Marie Eugenie Delle Grazie



 Y–a! Y-a! Maledetto

„Y–a! Y-a!“ „Maledetto“ –
Willst du endlich?“ doch er steht,
Trotzig weit die Beine spreizend,
Hoch die Nüstern aufgebläht. 

Schläge? Pah! sein täglich Futter –
Kaum noch fühlt sie Fleisch und Haut;
Aber eine Meinung hat er,
Und die sagt er Allen laut!

Boshaft lacht das graue Auge,
Höhnisch zuckt das schiefe Maul –
Wund der Rücken – doch was tut es?
Ihm behagt’s und – er ist faul!

Stück für Stück rollt das Gemüse
Aus den Körben, die er trägt;
Schöne Ware – soll zu Markte –
Doch wie auch der Führer schlägt,

Tobt und wütet, rast und zetert –
Beppo steht, ein ganzer Held,
Schwitzt und blutet, weil’s nun einmal,
Seiner Torheit so gefällt;

Weil die besten seinen Ahnen
Diesen Brauch auf ihn vererbt.
Fromme Esel-Überlief’rung,
Heilig, wenn auch oft gegerbt!

Mitleidvolle Seelen aber
Sammeln sich im Kreis ringsum
Und beseufzen heut’ wie immer
Blödsinn als Martyrium!


 Im Klosterfrieden

So still ringsum .... wie traumverloren plaudert
Im Hof der Brunnen nur gedämpften Schall’s
Und seiner Wasser Silberfülle zaudert,
Als fürchte sie den Klang des Niederfall’s. 
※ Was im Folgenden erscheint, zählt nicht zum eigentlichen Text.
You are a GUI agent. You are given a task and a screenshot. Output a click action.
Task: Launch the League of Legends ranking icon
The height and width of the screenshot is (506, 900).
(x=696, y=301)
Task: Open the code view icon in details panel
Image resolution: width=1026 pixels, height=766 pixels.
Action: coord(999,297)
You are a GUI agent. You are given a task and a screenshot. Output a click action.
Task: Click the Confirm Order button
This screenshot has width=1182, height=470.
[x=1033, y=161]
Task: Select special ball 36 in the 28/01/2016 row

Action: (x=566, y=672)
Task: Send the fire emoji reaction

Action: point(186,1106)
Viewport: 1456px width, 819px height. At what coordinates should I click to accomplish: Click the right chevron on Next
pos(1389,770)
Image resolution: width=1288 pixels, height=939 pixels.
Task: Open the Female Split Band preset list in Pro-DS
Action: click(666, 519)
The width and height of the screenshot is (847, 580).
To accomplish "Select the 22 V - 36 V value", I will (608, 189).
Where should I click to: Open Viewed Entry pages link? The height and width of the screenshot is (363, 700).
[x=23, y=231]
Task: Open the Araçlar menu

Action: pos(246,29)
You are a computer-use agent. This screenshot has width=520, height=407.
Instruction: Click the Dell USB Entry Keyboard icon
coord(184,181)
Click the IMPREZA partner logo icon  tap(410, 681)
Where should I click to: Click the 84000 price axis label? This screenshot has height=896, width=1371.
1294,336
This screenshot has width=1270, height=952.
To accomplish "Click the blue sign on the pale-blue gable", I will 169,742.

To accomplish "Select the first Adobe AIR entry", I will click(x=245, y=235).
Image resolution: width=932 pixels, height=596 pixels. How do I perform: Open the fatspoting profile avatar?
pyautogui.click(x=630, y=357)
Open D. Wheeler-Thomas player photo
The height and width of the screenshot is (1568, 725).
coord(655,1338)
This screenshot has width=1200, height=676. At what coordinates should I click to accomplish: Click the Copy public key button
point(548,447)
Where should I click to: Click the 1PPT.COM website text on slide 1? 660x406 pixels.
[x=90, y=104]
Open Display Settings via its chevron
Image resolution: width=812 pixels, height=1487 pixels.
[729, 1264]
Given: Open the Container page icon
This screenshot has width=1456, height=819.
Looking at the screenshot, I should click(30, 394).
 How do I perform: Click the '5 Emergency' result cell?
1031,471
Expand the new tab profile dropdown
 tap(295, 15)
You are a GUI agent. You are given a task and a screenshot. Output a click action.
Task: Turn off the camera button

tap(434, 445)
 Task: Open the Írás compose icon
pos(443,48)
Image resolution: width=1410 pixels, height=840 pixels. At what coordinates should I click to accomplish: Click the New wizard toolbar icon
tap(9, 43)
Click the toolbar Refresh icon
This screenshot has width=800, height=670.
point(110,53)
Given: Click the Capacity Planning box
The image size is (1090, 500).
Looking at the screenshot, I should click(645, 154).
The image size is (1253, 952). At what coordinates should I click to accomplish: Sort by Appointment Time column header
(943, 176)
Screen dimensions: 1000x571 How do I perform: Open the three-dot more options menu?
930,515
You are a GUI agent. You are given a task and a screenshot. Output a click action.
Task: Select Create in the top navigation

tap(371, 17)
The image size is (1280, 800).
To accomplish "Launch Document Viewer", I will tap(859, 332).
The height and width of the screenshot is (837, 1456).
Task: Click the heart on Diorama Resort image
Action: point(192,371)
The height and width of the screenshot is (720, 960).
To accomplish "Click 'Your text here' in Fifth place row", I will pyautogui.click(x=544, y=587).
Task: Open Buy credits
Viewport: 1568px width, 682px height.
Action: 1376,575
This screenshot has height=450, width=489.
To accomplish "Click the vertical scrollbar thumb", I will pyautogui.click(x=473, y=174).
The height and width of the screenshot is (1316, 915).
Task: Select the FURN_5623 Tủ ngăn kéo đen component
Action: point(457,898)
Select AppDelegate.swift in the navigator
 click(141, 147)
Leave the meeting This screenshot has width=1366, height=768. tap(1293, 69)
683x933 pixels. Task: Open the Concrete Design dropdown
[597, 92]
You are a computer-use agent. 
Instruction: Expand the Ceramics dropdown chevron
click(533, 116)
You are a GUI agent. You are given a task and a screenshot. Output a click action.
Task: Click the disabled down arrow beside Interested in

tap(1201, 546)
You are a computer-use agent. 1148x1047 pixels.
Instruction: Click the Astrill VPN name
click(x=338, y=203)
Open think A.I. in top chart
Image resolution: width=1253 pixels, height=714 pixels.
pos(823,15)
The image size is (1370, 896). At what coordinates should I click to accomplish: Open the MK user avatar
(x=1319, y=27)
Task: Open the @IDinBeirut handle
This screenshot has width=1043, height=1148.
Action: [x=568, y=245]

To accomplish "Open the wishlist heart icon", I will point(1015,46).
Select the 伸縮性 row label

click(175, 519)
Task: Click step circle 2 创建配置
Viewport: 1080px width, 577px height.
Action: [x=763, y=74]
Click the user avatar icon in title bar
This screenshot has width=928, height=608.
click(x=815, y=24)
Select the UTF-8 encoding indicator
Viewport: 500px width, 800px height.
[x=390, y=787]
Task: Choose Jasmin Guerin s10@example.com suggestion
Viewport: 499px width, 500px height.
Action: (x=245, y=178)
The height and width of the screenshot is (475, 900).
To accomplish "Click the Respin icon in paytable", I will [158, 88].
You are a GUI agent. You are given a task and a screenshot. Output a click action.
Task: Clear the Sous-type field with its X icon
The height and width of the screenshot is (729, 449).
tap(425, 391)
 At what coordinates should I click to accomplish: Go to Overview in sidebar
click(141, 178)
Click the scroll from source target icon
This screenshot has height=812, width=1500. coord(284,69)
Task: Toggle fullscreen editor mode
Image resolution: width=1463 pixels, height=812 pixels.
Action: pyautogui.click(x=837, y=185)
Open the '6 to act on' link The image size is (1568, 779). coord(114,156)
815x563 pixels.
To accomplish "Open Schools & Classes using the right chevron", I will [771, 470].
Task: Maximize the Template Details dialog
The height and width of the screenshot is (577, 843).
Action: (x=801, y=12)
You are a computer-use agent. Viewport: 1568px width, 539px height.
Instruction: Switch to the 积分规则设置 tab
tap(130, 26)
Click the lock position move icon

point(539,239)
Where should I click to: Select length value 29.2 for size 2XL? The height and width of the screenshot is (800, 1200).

Ein eng Gevierte nur: schmucklose Räume,
Im Kreuzgang des zerfleischten Heiland’s Bild –
Geschloss’ne Pforten – keusch umhegte Träume –
Und Stille rings, so wonnig, süß und mild.

Im Garten duften die Orangenblüthen
Und dichter Epheu überspinnt die Wand,
Als woll’ er diesen heil’gen Frieden hüten
Vor Stürmen und des Lebens Sonnenbrand.

Zuweilen flattert nur ein Nonnenschleier
Im Wind aus, oder girrt ein Taubenpaar –
Der Himmel strahlt herein in blauer Feier,
So eng begrenzt – doch ach! wie mild, wie klar .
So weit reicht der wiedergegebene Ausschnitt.